#### [SOURCE DOCUMENT]
((

There are some notable differences between the linear and the ensemble methods. The linear model took fmore time to process than the XGBoost model, even though the pipeline is the same set up as the XGBoost model, apart from defining the model. I increased the mini batch size from 200 to 1000 and this improved the processing speed considerably withoout any loss in accuracy.

The linear model had similar performance to the on-premises logistic regression model. In the confusion matrix, very few ‘Delay’ classes were predicted (neither correctly nor incorrectly). The overall accuracy was very close to 79% or the percentage of ‘No Delay’ values in the target variable, the recall was very low and the AUC in the ROC curve was very close to 0.5, which is not a good result.

The ensemble XGBoost model performed considerably better than the linear learner on both datasets. The logical setting for the binary convert threshold is 0.5, which is what I set it too as default, meaning that if the output probability is less than 0.5 the predicted value is set to 0 or ‘no delay’. If it is greater than 0.5 then it is predicted as a 1 or a ‘delay’.

At a setting of 0.5, the model using combined_csv_v2.csv dataset performed better than for dataset v1. As was explained in the on-premises notebook, the extra features incorporated in v2, i.e., the holidays and the weather data, in particular heavy snow, rain or winds combined well to improve the accuracy of the second model. This was reflected in the metrics of the two models.

Model XGB_1 only predicted 859 Delays correctly, whereas XGB_2 predicted 6162, a significant improvement which is reflected in the improved recall, up from 1.67% to 11.97%. The overall accuracy and precision also improved slightly in the v2 dataset, as a result the specificity decline slightly from 99.74 to 98.41, but the overall measure, the F1-score increased significantly from 3.25% to 20.29%, a significant improvement. The AUC also had a good increase from 0.51 to 0.55. In spite of the improved metrics, I would consider this model to still be quite poor. In the classification report, The recall of the majority class is good at 98% but it is still poor for the monority class 'Delay' at 12%.

))

#### [LIST OF TASKS]
1. Duplicate the model comparison from "The linear model had" to "or a ‘delay’.".
2. Answer these from the model comparison:
(a) To what size was the mini batch increased?
(b) How many Delays did XGB_2 predict correctly?
(c) What value was set as the default binary convert threshold?
3. Please translate this sentence from the model comparison into Spanish: "The ensemble XGBoost model performed considerably better than the linear learner on both datasets."
The lines after this text have no role here.

#### [RECORDED INFORMATION]

((

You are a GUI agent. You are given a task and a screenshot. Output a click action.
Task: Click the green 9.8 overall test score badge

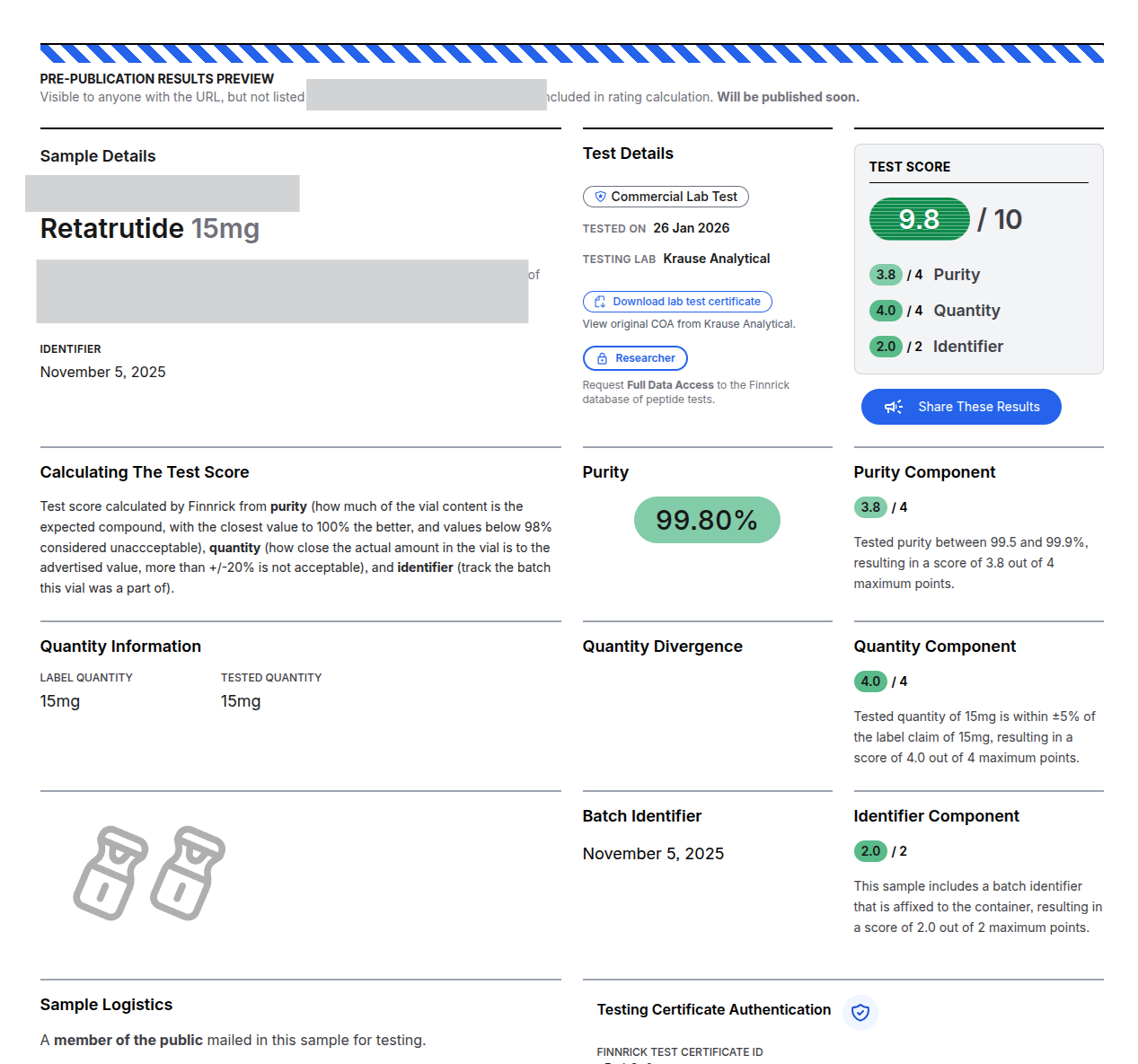coord(919,219)
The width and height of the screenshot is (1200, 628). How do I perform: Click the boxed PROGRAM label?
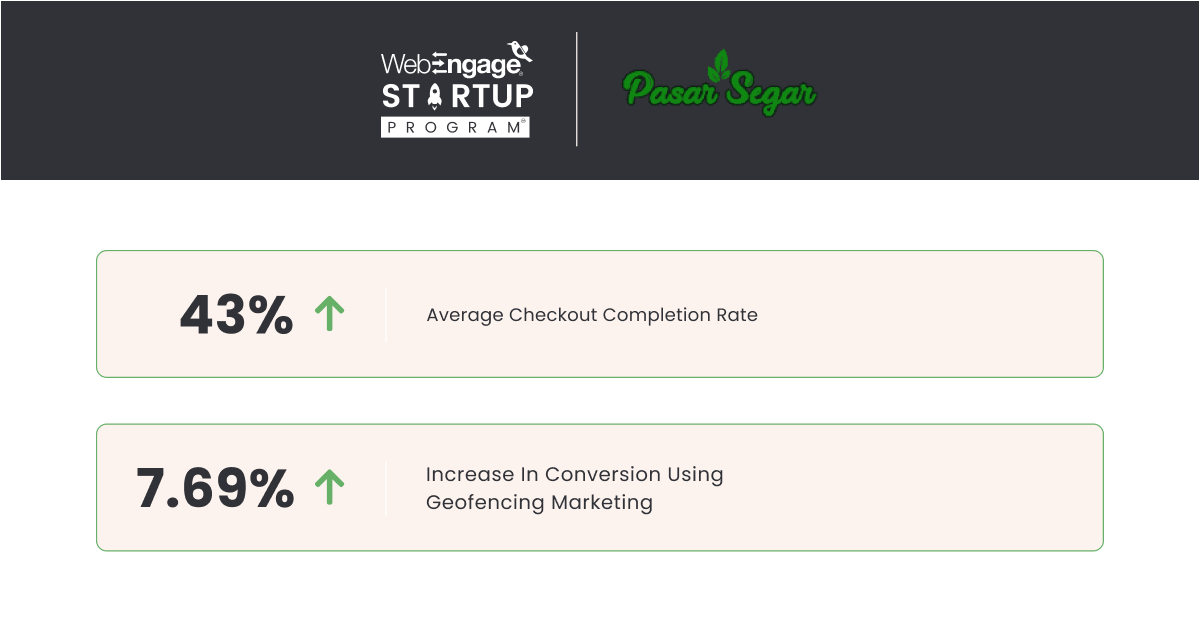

))

#### [PER-TASK OUTPUTS]
1.
The linear model had similar performance to the on-premises logistic regression model. In the confusion matrix, very few ‘Delay’ classes were predicted (neither correctly nor incorrectly). The overall accuracy was very close to 79% or the percentage of ‘No Delay’ values in the target variable, the recall was very low and the AUC in the ROC curve was very close to 0.5, which is not a good result.

The ensemble XGBoost model performed considerably better than the linear learner on both datasets. The logical setting for the binary convert threshold is 0.5, which is what I set it too as default, meaning that if the output probability is less than 0.5 the predicted value is set to 0 or ‘no delay’. If it is greater than 0.5 then it is predicted as a 1 or a ‘delay’.

2.
(a) 1000
(b) 6162
(c) 0.5

3. El modelo de ensamble XGBoost tuvo un rendimiento considerablemente mejor que el aprendiz lineal en ambos conjuntos de datos.